-- DOCUMENTO --
==*==
Clóvis Roberto Zimmermann

06 / 2008

Analistas nacionais e internacionais comungam entre si o pressuposto de que, nas sociedades modernas, não há razões para questionar a existência das políticas públicas sociais e dos programas de transferência de renda (1). Pesquisas empíricas têm comprovado que quanto mais desenvolvidos, industrializados e maior a renda per capita dos países, maiores são os investimentos em políticas sociais e programas de transferência de renda e, por conseguinte, menores os índices de desigualdade e pobreza (Ullrich, 2005).

No Brasil, o Programa Bolsa Família (PBF) tornou-se importante instrumento de combate à fome, cuja proposta vem sendo amplamente elogiada por cientistas sociais e por diversos meios de comunicação em âmbito nacional e internacional. Em recente comunicado de abril de 2008, o Conselho de Direitos Humanos das Nações Unidas (ONU) elogiou o PBF por ser uma proposta que tem conseguido atacar um problema antigo no Brasil – a fome. Outros estudos realizados destacam que o programa representa um apoio significativo, garantindo alimentação mínima a muitas famílias pobres (Weissheimer, 2006). Na análise de Maria Ozanira Silva e Silva, Maria Carmelita Yazbek e Geraldo di Giovanni, o PBF possui um significado real para os(as) beneficiados(as), uma vez que, para essas famílias, o programa é a única possibilidade de obtenção de uma renda (Silva e Silva; Yazbec; Giovanni, 2004, p. 212).
==*==
-- SEGMENTO DE DADOS --
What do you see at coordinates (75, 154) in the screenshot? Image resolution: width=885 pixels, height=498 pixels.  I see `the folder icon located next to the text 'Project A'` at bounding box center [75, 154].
==*==
-- TAREFAS PROPOSTAS --
[1] Segundo o documento, em que mês e ano o Conselho de Direitos Humanos das Nações Unidas elogiou o Programa Bolsa Família?
[2] Indique se cada afirmação concorda com o documento, respondendo sim ou não e citando as palavras decisivas do texto:
(a) Pesquisas empíricas mostram que países mais desenvolvidos investem menos em políticas sociais.
(b) Para Silva e Silva, Yazbek e Giovanni, o programa é a única possibilidade de renda das famílias beneficiadas.
(c) O Programa Bolsa Família tem sido elogiado apenas por meios de comunicação nacionais.

-- RESPOSTAS COMENTADAS --
[1] Em abril de 2008.

[2]
(a) Não: "quanto mais desenvolvidos, industrializados e maior a renda per capita dos países, maiores são os investimentos em políticas sociais".
(b) Sim: "para essas famílias, o programa é a única possibilidade de obtenção de uma renda".
(c) Não: "por diversos meios de comunicação em âmbito nacional e internacional".